Zebunet s’attache à soutenir en particulier les femmes, souvent premières victimes de la pauvreté mais aussi véritables piliers économiques des foyers ruraux. « Pourquoi les femmes ? Parce que ce sont souvent de petites sommes que l’on prête, et les femmes sont très demandeuses de ce genre de prêts », explique Ngoc Hanh. Lorsque Zebunet prête à ces femmes entre 250€ et 400€ pour élever un groupe de 4 chèvres, de 4 brebis ou de 4 cochons, c’est tout à fait un projet adapté à leurs capacités de gestion : « ça ne leur fait pas une charge de travail énorme, elles possèdent leur ferme, leur maisonnée, un petit lopin de terre, elles font leur jardin, elles donnent les restes des légumes à manger aux cochons ou aux chèvres, elles ramassent les crottes du bétail pour mettre comme engrais dans les cultures, c’est dans la continuité de leurs tâches quotidiennes », décrit-elle avant d’ajouter que « les femmes sont aussi plus sérieuses, elles gèrent mieux le porte-monnaie que les hommes, qui ont tendance à dépenser leur argent dans l’alcool ou les sorties entre amis ». Ce soutien a aussi un impact social majeur : il favorise l’émancipation des femmes dans des sociétés où leur rôle reste souvent limité, voire bafoué. « Une fois au Niger, un de nos auditeurs local nous a dit : « Ces microcrédits donnent de l’autonomie aux femmes, je ne sais pas si c’est vraiment bien. » Pour nous, c’est très positif. Cela leur permet de devenir indépendantes », se réjouit Ngoc Hanh.

Éleveuse de chèvres au Sénégal © agence Zeppelin

Le succès des projets de Zebunet repose sur la force de ses 18 partenaires locaux encadrés par une coordinatrice, « la bergère en chef », basée au siège de l’association sur la péniche India Tango à Paris. Ce sont pour la plupart des associations de développement rural ou des instituts de microfinance.
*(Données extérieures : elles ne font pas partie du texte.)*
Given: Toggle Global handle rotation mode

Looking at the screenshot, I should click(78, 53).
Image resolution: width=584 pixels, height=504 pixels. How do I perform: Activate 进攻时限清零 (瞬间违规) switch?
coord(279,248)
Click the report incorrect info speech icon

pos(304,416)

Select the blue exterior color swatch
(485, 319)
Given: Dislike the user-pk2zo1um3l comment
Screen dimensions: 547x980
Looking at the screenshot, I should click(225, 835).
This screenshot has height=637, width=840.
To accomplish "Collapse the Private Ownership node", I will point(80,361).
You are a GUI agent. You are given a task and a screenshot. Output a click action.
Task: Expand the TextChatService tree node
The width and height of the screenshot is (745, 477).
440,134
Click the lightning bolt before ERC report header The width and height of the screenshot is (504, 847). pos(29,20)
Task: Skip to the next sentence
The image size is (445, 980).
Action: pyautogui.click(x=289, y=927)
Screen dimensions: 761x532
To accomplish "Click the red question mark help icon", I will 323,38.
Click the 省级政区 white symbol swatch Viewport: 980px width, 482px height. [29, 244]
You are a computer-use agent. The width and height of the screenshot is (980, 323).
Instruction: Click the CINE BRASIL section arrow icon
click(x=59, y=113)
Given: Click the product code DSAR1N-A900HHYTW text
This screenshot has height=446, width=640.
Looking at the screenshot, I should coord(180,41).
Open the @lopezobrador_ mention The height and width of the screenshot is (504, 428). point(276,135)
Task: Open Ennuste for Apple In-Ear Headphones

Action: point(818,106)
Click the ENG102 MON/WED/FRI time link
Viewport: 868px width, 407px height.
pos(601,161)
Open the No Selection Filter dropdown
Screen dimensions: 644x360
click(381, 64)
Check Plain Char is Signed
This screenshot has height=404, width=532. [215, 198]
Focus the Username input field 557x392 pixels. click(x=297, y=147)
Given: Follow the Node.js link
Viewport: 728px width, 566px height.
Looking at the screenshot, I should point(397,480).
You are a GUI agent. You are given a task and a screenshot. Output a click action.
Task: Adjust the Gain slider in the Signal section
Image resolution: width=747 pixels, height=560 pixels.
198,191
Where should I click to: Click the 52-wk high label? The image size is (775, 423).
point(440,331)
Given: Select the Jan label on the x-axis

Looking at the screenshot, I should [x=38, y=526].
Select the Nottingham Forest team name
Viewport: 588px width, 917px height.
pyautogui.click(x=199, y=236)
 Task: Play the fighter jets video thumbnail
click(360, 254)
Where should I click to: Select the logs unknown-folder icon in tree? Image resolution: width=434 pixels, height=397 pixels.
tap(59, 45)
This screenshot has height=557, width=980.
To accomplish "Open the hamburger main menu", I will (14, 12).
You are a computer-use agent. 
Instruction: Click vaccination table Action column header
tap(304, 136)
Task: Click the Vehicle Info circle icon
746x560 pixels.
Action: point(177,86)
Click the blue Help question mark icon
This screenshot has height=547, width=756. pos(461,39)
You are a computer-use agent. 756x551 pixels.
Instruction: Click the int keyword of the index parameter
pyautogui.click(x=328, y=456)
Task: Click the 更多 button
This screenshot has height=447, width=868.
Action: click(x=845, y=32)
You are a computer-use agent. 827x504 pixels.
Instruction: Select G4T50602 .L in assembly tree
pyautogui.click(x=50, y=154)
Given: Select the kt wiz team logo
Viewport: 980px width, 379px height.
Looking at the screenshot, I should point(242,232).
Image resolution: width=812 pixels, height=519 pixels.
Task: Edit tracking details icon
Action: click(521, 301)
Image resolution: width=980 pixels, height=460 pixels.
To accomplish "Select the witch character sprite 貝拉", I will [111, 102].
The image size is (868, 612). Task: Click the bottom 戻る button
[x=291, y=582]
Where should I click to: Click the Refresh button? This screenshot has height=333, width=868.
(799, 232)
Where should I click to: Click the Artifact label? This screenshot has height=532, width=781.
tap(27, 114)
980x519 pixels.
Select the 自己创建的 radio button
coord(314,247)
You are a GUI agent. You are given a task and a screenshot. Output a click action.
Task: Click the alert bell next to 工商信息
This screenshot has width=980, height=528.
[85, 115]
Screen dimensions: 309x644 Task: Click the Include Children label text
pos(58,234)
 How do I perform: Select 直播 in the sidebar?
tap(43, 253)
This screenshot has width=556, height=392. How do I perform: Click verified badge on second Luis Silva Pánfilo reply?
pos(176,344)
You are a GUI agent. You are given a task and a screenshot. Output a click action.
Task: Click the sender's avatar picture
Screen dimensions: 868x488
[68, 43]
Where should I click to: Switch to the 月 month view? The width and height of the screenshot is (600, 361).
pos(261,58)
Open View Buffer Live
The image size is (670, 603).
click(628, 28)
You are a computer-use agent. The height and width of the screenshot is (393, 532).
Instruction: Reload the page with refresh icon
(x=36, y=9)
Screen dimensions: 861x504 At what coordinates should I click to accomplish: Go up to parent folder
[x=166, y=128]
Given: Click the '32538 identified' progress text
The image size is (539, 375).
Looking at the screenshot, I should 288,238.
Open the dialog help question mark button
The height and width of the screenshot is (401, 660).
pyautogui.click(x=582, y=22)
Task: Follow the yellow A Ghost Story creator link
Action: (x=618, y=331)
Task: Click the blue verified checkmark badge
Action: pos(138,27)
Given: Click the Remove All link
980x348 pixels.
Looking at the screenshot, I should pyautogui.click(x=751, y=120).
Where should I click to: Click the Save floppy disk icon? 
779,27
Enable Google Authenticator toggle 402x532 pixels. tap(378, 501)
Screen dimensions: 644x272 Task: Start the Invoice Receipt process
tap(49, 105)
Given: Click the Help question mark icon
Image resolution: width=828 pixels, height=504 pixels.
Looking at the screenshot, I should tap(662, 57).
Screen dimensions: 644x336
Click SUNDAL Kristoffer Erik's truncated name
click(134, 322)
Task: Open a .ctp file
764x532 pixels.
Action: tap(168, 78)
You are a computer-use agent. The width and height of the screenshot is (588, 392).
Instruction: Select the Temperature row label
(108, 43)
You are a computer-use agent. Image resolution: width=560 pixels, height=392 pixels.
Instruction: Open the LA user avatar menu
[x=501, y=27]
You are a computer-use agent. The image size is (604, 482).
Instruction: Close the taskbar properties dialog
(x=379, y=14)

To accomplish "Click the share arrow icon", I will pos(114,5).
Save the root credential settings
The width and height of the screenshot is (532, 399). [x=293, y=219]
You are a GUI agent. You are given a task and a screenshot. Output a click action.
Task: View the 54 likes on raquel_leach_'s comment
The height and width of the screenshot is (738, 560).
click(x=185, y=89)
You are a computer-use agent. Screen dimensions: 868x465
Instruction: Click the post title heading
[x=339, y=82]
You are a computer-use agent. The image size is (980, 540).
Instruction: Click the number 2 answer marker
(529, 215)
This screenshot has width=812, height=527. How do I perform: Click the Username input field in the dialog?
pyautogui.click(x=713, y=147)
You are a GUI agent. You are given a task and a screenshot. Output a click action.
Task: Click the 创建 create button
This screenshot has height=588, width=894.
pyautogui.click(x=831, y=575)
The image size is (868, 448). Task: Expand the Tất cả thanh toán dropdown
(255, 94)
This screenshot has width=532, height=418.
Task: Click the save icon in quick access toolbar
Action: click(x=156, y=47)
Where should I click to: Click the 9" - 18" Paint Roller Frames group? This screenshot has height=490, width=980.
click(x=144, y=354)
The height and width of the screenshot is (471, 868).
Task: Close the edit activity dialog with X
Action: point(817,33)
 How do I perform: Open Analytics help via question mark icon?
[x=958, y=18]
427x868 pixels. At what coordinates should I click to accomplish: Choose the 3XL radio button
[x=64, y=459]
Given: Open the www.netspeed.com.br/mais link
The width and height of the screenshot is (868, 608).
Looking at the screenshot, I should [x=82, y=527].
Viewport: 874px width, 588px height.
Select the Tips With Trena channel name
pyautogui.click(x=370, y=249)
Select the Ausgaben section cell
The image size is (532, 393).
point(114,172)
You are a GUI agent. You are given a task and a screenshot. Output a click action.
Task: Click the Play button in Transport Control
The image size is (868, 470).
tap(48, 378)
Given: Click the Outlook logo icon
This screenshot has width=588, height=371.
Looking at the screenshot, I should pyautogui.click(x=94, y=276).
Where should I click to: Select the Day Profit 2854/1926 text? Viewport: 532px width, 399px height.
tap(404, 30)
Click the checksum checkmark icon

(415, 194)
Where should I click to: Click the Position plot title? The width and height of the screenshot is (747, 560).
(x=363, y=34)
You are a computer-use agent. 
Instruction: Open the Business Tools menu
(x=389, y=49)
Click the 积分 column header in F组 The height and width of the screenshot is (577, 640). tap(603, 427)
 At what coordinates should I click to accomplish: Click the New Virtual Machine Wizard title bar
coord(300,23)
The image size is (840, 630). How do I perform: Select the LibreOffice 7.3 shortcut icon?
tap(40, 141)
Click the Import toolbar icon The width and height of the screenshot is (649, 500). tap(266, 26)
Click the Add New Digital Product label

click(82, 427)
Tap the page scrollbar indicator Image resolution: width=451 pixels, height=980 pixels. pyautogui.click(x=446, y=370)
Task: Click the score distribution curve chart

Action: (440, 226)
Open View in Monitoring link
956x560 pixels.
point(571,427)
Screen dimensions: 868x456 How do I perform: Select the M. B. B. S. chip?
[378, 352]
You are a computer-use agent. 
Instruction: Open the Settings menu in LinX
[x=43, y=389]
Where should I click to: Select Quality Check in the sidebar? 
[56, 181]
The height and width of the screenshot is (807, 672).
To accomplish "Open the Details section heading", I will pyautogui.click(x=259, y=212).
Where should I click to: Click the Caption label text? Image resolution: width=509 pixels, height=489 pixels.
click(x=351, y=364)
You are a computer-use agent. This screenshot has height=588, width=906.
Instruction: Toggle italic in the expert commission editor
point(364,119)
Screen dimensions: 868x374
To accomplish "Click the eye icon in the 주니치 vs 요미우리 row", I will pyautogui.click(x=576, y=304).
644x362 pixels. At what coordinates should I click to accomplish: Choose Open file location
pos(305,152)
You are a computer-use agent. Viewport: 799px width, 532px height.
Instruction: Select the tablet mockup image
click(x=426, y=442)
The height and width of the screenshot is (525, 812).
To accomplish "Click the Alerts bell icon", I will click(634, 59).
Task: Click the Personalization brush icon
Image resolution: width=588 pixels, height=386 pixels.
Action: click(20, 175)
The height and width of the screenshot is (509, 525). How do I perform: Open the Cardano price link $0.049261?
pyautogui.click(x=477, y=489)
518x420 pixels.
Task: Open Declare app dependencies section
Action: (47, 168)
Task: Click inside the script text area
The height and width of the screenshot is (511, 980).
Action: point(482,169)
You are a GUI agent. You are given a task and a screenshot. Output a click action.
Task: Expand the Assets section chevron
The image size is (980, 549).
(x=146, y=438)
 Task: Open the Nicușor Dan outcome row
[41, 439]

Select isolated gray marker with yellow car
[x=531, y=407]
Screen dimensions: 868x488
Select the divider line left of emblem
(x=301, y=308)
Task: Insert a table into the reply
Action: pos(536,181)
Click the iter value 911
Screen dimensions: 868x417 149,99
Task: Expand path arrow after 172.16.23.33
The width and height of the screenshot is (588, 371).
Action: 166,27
Si les premières ont une véritable vision de développement, elles ont du mal à gérer les microcrédits, car le suivi et les remboursements demandent du temps et de la rigueur. À l’inverse, les instituts de microfinance savent parfaitement gérer la partie financière, mais leur approche reste très mercantile. « Ils considèrent le paysan comme un client. Ce qui les intéresse davantage, ce sont les intérêts, pas forcément la dimension développement », souligne Ngoc Hanh. « Suite à la création de la Grameen bank de Muhammad Yunus en 2006, le père de microcrédit (Prix Nobel de la Paix en 2006), ces instituts se sont beaucoup développés et il y a eu beaucoup d’abus, surtout en Inde, où certains empruntaient sans projets d’activité économique derrière pour rembourser et se développer, entraînant des saisies, avec parfois des suicides derrière », déplore-t-elle. L’association essaye de travailler avec ces deux types de partenaires en bonne intelligence et complémentarité.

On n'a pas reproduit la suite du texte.